Imaginary Girls(12)



She walked out and stood before me and my stepmom near the jaundice-colored couch. She didn’t sit. It wasn’t the kind of couch she’d ever sit on.

From the cloudy expression on her face, I knew it hadn’t gone well. She seemed . . . there was no other word to call it but surprised. He must have said no, which didn’t happen to her often. She probably had no clue what to make of it.

One time, I remember, a boy she was sort of seeing tried to say no when she told him she was craving a slice of cheesecake and he needed to go get her some, like right this minute. “Where’s the best cheesecake in the whole state?” she’d asked him, and when he’d said down in the city, she’d said, well, that’s where he needed to go. She was testing him, I knew, doing it only because she could. But he had to work early the next morning, he said. It was late, he said, too late to drive two-and-a-half hours to the city just for cheesecake and two-and-a-half hours back so he could make it to work on time, especially if she wasn’t going to ride with him.

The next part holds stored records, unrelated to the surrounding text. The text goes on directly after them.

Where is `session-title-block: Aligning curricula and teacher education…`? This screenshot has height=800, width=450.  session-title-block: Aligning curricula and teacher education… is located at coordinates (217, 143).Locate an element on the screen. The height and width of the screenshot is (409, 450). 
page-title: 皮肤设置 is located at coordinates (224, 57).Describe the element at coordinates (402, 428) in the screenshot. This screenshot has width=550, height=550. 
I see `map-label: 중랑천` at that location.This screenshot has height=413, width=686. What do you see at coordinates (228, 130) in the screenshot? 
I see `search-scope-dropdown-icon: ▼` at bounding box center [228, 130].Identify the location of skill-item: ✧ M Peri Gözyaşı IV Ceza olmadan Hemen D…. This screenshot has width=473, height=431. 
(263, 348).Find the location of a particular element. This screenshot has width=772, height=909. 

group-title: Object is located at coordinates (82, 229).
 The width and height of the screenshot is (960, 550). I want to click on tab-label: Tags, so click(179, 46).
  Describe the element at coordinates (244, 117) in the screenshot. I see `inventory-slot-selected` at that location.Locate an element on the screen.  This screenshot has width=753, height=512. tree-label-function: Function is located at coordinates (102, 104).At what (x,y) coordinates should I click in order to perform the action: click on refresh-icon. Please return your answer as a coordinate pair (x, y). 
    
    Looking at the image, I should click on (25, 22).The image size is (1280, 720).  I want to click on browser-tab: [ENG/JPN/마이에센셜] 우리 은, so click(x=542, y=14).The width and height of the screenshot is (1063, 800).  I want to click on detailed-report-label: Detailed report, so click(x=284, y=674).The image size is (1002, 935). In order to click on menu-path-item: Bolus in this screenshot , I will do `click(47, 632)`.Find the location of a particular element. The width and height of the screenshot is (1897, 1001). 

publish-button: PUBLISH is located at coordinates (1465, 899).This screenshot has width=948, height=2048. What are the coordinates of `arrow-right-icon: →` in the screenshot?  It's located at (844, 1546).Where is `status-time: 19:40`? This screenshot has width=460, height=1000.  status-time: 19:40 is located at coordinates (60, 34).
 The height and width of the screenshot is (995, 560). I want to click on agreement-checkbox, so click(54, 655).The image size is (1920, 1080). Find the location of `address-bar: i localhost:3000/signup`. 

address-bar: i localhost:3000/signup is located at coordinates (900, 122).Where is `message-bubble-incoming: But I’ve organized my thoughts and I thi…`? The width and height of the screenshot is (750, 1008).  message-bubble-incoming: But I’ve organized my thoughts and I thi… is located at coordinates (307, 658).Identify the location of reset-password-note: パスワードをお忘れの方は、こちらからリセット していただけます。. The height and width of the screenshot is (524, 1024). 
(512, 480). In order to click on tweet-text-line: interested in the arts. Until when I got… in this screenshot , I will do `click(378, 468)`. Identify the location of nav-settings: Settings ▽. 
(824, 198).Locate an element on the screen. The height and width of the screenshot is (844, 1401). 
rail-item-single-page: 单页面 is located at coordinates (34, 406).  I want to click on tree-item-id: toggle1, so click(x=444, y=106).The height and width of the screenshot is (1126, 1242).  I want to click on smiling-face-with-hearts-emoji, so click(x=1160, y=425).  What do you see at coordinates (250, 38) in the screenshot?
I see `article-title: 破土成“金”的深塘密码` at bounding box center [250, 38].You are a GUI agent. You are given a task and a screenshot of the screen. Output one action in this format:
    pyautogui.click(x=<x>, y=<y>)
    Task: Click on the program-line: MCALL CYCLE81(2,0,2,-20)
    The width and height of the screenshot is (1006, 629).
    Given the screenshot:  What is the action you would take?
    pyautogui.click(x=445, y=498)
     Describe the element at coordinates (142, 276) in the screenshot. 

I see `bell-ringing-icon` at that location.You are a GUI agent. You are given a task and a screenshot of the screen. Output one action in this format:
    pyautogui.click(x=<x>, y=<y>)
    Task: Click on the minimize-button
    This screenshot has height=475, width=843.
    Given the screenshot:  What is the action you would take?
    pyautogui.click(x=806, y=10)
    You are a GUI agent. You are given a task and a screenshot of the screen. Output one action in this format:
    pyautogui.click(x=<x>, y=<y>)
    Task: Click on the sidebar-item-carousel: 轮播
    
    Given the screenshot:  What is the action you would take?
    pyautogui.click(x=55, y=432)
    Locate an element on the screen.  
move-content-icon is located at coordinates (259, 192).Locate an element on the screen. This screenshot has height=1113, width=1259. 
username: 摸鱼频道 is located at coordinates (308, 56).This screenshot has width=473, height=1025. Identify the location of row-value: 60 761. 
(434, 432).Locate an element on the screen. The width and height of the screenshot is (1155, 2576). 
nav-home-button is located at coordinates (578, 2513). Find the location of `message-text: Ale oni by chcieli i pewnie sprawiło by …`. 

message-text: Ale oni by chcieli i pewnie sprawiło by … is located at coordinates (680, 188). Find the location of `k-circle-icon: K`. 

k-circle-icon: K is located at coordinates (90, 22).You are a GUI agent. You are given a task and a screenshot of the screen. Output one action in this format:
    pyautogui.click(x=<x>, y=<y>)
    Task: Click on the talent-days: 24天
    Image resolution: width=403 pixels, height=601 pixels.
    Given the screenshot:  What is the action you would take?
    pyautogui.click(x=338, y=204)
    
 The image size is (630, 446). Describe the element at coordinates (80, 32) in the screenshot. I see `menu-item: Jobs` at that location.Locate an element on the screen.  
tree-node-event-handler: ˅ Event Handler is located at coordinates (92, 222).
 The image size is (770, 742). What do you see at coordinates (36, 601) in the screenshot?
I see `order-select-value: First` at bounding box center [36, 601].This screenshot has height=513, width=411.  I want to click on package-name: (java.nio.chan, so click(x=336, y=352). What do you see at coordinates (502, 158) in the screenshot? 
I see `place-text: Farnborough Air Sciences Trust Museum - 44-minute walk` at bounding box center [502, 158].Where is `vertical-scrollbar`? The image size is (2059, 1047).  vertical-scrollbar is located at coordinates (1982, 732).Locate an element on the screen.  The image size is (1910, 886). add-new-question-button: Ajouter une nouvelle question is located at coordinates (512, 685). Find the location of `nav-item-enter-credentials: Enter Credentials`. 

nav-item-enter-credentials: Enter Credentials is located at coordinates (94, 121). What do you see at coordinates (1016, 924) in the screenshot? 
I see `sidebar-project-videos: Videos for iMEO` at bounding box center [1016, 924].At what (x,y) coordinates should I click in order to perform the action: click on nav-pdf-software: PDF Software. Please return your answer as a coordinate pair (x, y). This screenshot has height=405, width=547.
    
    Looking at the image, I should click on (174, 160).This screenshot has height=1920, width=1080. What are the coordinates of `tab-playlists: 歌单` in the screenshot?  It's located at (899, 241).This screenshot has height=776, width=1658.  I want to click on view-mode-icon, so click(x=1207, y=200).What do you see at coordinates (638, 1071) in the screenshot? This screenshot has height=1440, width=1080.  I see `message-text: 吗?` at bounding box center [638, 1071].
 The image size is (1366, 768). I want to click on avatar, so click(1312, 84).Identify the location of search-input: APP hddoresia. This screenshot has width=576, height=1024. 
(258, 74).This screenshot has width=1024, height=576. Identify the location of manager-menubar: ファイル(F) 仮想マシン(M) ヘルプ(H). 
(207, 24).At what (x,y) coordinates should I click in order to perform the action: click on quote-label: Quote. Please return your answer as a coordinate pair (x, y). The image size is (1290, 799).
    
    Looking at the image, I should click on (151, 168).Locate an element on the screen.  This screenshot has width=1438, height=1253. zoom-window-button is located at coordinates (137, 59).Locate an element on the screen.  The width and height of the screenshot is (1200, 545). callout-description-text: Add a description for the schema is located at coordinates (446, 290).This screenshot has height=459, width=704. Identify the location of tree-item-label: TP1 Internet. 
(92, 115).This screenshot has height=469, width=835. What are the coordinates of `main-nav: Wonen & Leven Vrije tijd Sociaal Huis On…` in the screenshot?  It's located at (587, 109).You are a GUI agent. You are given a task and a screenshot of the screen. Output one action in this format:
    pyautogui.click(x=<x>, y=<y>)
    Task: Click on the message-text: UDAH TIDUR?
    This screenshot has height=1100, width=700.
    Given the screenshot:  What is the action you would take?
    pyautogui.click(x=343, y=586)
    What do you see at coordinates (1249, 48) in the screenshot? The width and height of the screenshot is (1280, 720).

She gave him the eyes first: green in the way nothing else in the world is green, green to stun you, venom green.

She moved closer to him on the couch, lowered the volume on the TV. Then she took a single finger, just the one, and traced the line of his chin—accomplishing two things at once: a reminder that he really should do something about that stubble, but also of who he was dealing with, who she was.

“Don’t you like cheesecake?” she asked him innocently, and I’m trying to remember if his name was Raf or Ralph or Ray, because then Raf or Ralph or Ray said, “You know I do,” and she said, “Do I really?”

She leaned on his shoulder and mumbled something into his ear that I couldn’t make out from across the room.

She’d had him at the chin, I could tell, but she’d also made him late to work a few times already and I knew he had that on his mind, too. Being fired was apparently something that normal people concerned themselves with. Ruby herself was always late for work at Cumby’s. She ate M&M’s free off the vine in the candy aisle and popped the cap on her gas tank to keep her car full up on unleaded, but she wasn’t fired, not even close. Then again, no one else in town lived a life like Ruby’s.

Raf or Ralph or Ray was trying to make a decision. Then he saw me looking.

I was thirteen then, maybe twelve. He saw me across the room and smiled. That’s how I knew he’d risk getting fired for Ruby; lots of boys in town would.

“You up for some cheesecake, Chloe?” he asked me then, because if a guy wanted a solid shot at Ruby, he had to make an effort with her little sister. And I said yeah sure I wanted some cheesecake, and with cherries, and before you knew it he was heading south for the Mid-Hudson Bridge, trying to beat the 1:00 a.m. weekend closing at Veniero’s, some bakery in Manhattan that he assured us made the best cheesecake in the whole state. We didn’t even give him gas money, though Ruby donated a nickel for the tolls.

And I honestly don’t know—didn’t care—if he got fired the next day or not.

How easy it had been to convince him. He could have said no; he’d made a valiant effort. But in the end he didn’t. He physically couldn’t. And I don’t think he even liked cheesecake.

My dad, though, he seemed to have a strength that boy couldn’t muster. Or else Ruby had lost a touch of her magic in the years we’d been apart. My dad came out of his office all beard and big head, like he held all the power, like no one could tell him what to do, and I hated him a little bit then, hated him a lot, for thinking he could deny Ruby what she wanted.

“So it’s all settled,” my dad said. “I assume Ruby’s staying for dinner?”

“Oh no,” Ruby said. “I’m staying, but not for dinner. I’m on a liquid diet, you know, a cleanse. Shakes only, the fruit kind or the milk, and I don’t want you to go to any trouble with the blender.”

She nodded politely at the man who was my father, though he’d skipped out on me before I could walk, and then she nodded politely at the woman who was married to the man who was my father, and pulled me by the sleeve up out of the basement to get the hell away from them both.

I should have known she’d come for me at some point. I should have been waiting. Ruby was impetuous. She did things like head down the driveway to check the mailbox, wearing only rain boots, a hoodie, and a summer slip with a jam stain on the lace hem, and end up across state lines, hours from home, telling my dad she’d come for custody.